I think your approach is fine. First just strings of c's v's, and separating those with v's at the end of the word and those with no v at the end.

0 v's -- $1$
1 v not ending in v -- $6$
1 v ending in v -- $1$
2 v's not ending in v -- ${5\choose 2}$
2 v's ending in v -- ${5\choose 1}$
3 v's not ending in v -- ${4\choose 3}$
3 v's ending in v -- ${4\choose 2}$
4 v's ending in v -- ${3\choose 3}$

At the start of a word and after every v there are 3 choices for c. Otherwise, there are 2 choices for c.
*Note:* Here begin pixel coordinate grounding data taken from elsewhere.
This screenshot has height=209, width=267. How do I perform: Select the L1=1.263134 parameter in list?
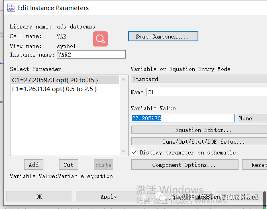pos(54,89)
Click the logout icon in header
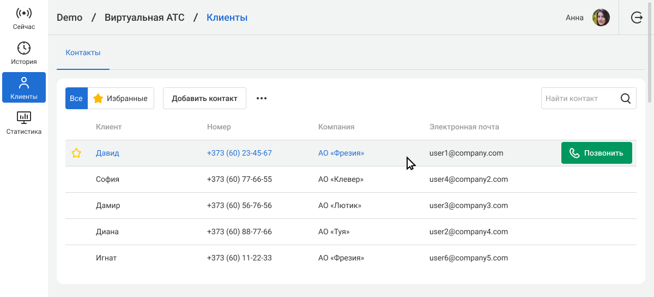This screenshot has height=297, width=654. [637, 17]
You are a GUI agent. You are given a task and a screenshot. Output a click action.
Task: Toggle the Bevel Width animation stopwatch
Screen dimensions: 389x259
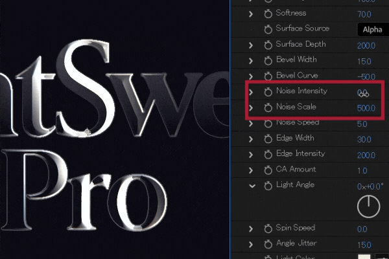pyautogui.click(x=268, y=60)
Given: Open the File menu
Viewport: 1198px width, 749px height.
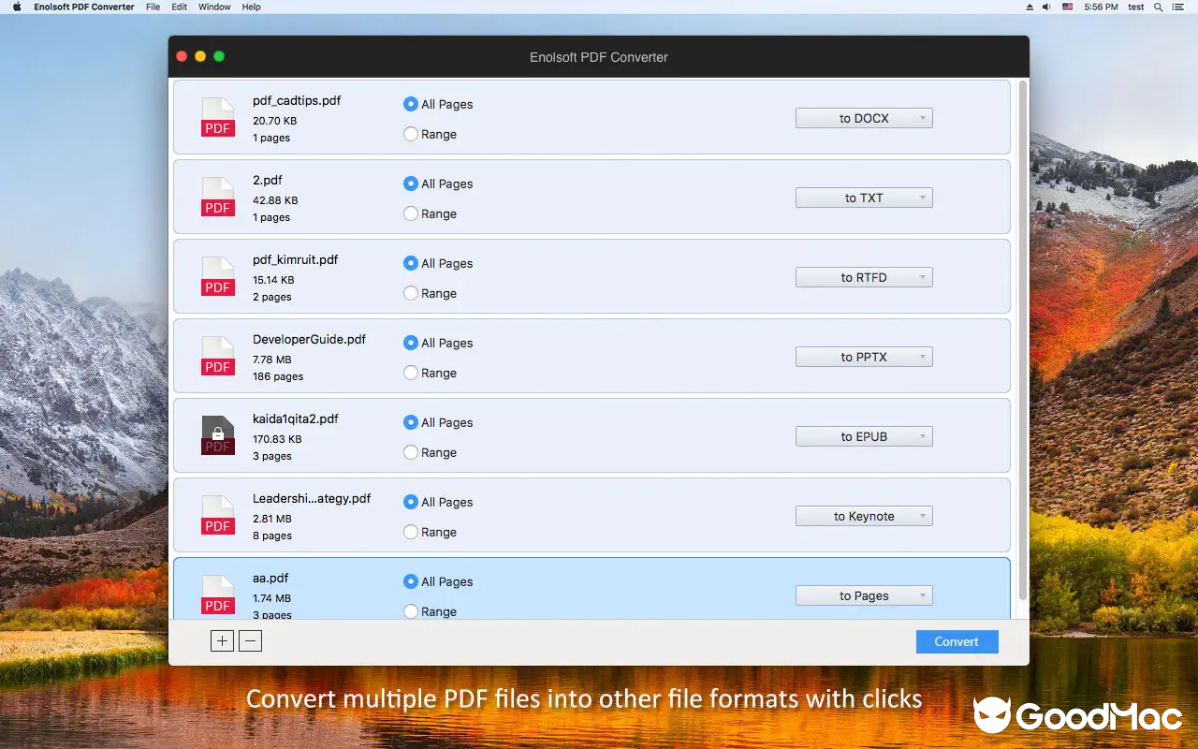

There are 2 choices for v.

${7\choose 0}(3)2^7 + {6\choose 1}(3^2)(2^6) + {6\choose 0}(3)(2^7) + {5\choose 2}(3^3)(2^5) + {5\choose 1}(3^2)(2^6)+ {4\choose 3}(3^4)(2^4)+{4\choose 2}(3^3)(2^5)+{3\choose 3}(3^4)(2^4)\\ ({7\choose 0}+{6\choose 0}) (3)2^7 + ({6\choose 1}+{5\choose 1}) (3^2)(2^6) + ({5\choose 2}+{4\choose 2}) (3^3)(2^5) + ({4\choose 3}+{3\choose 3}) (3^4)(2^4)\\ 27408$

Answer 3

The number 20340 seems to be wrong.

Algoritmically: Build tuples of 1...5, select first odd, deselect any word with a pair product of 8,
select all adjacent pairs different,

In Mathematica e.g.

 wordlist = Sort[Tuples[Join[v = {2, 4}, c = {1, 3, 5}], 8]];
   pairs[x_] := Join[Partition[x, 2], Partition[Rest[x], 2]]

  w = Select[wordlist,
     Function[word, OddQ[First[word]] &&
          FreeQ[Times @@@ pairs[word], 8] &&
           And @@ (Unequal[#1, #2] &) @@@ pairs[word] &)];


 Length[w]
   27408

ww = StringJoin @@@ (w /. {1 -> "c", 2 -> "a", 3 -> "p", 4 -> "u",   5 -> "t"})
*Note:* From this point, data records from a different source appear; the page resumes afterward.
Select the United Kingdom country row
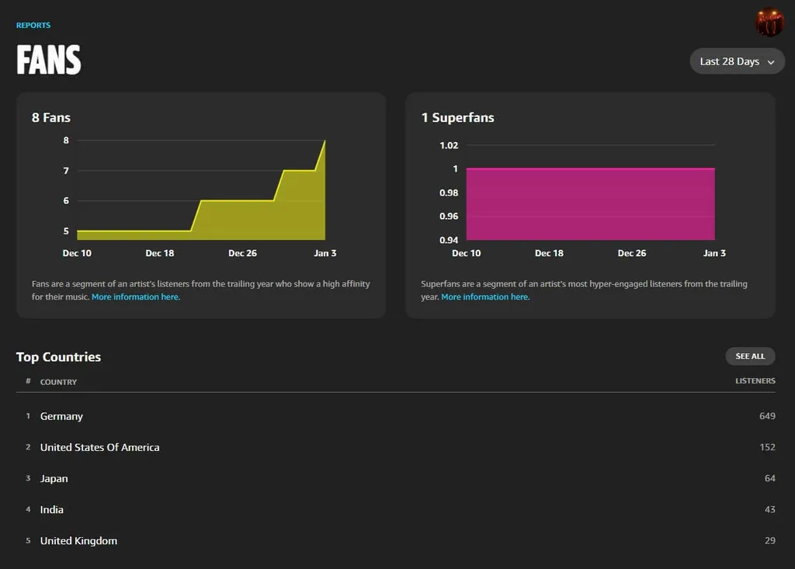(78, 540)
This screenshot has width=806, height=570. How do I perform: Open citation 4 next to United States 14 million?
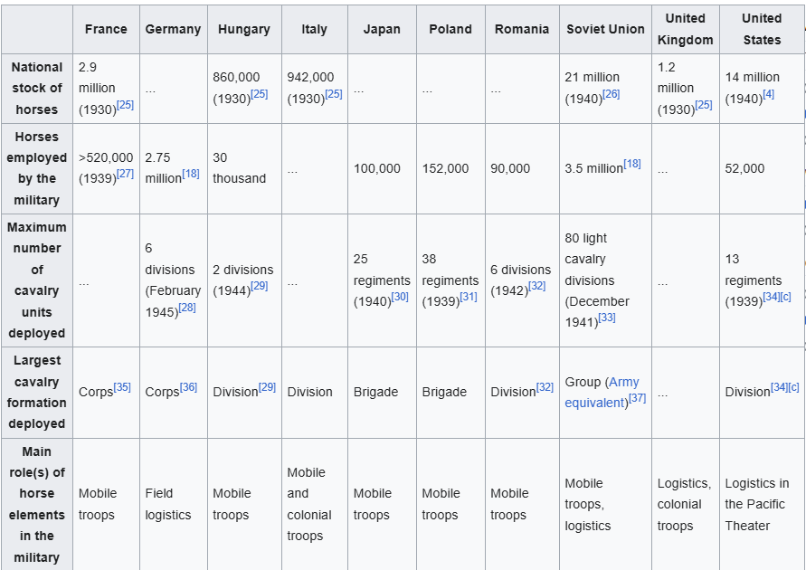tap(768, 94)
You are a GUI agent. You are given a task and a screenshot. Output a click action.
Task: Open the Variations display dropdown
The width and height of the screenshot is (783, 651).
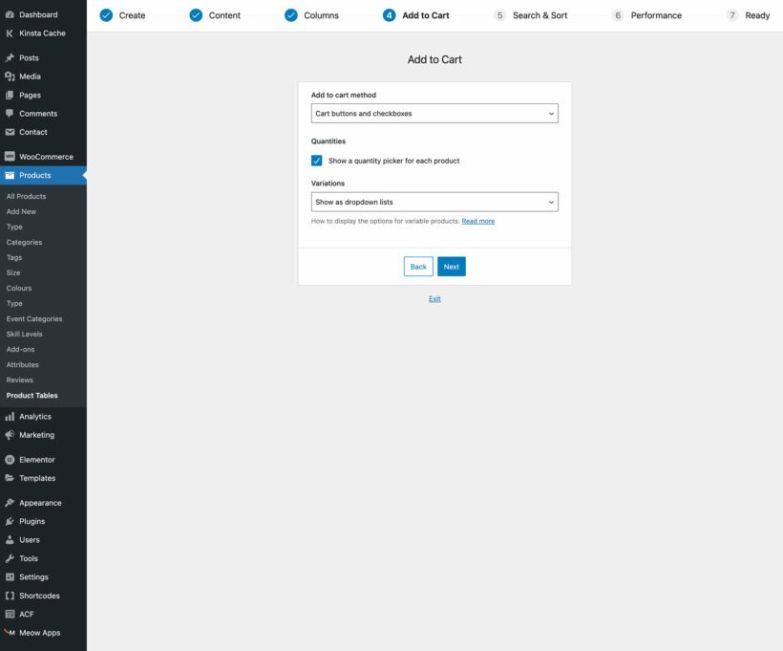pos(434,202)
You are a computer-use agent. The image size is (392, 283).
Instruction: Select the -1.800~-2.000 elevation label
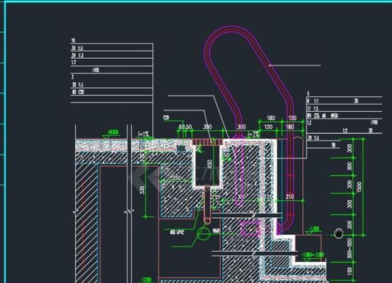tap(313, 255)
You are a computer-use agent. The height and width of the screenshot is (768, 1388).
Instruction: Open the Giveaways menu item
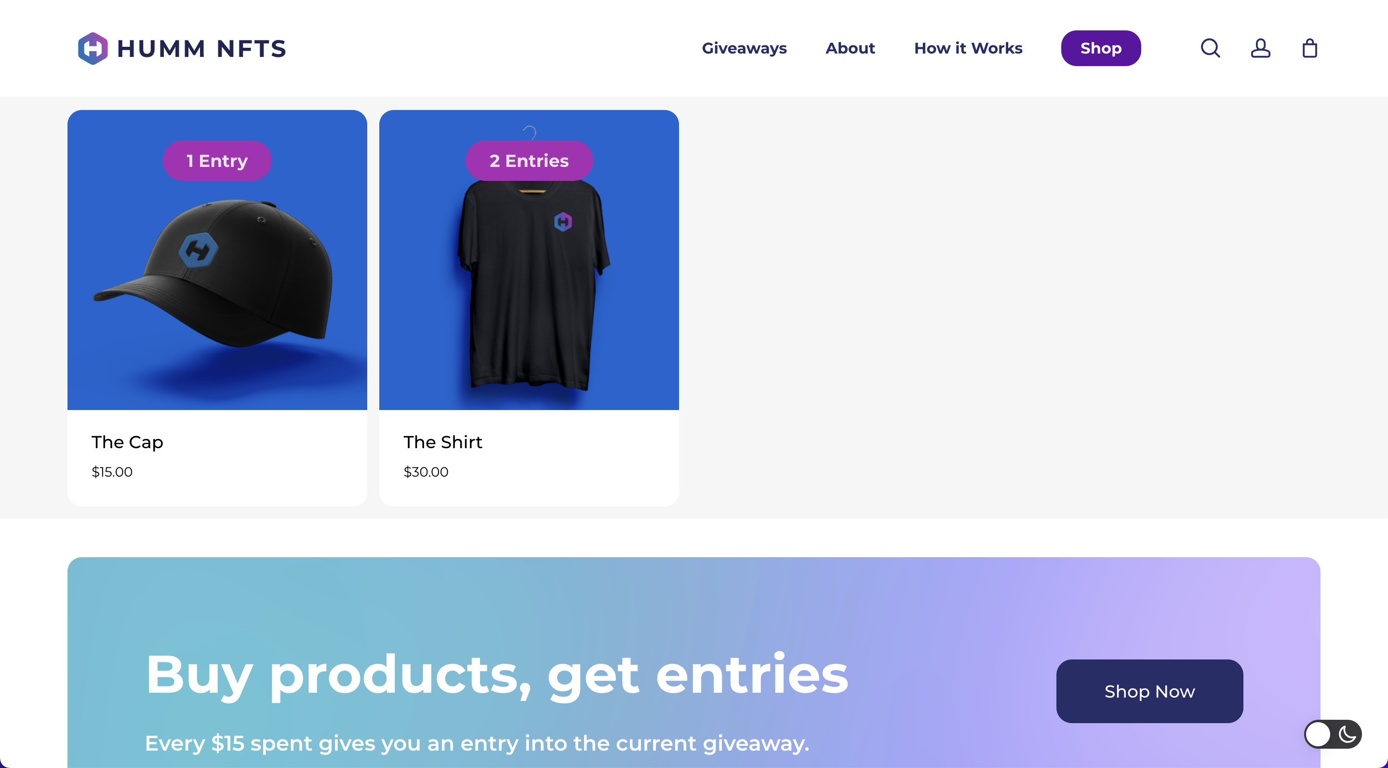coord(744,48)
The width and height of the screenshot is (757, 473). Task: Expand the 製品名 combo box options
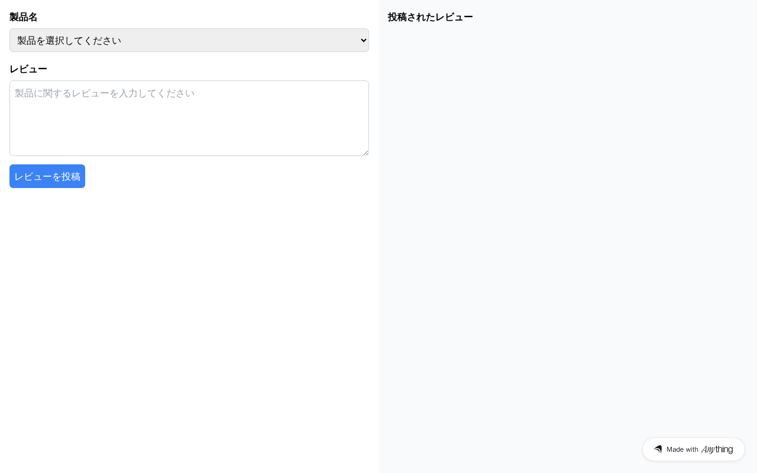189,40
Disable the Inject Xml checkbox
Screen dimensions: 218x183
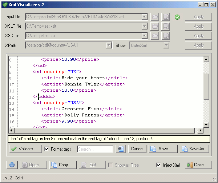tap(158, 165)
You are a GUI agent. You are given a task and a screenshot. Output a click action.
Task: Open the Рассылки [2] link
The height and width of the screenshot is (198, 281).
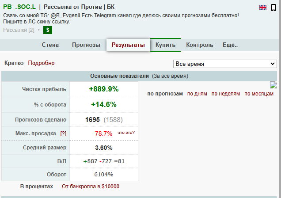pyautogui.click(x=19, y=30)
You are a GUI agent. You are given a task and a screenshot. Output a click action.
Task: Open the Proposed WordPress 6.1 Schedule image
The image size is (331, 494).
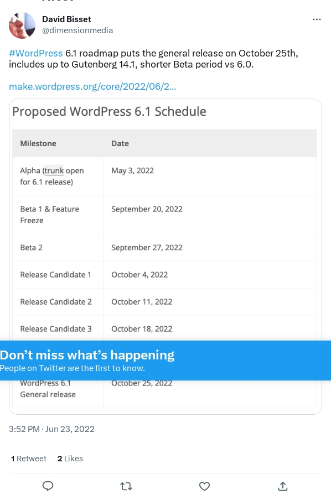(166, 256)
 Array[Symbol@ww[[RandomInteger[27408]]] &, {24}]

cuputpat, ctcpacpu, ctutatcu, tupcpcut, cactpupc, ptupupuc, tacpcatc,tucupuca, tcuctcat, cucptpuc, ptptctup, ctpucpcp, cutcuctc, tatcupac, capcptcu, tacptcap, tutatcpc, ptctucac, tpcptutu, catacpap, tapapcpu, pcucapup, cupctact, cpatutuc

Probably, for a romanic language one should exclude more than two consonants.

Mathematically challenging: replace the selection And-product by its nested product of combination coefficients.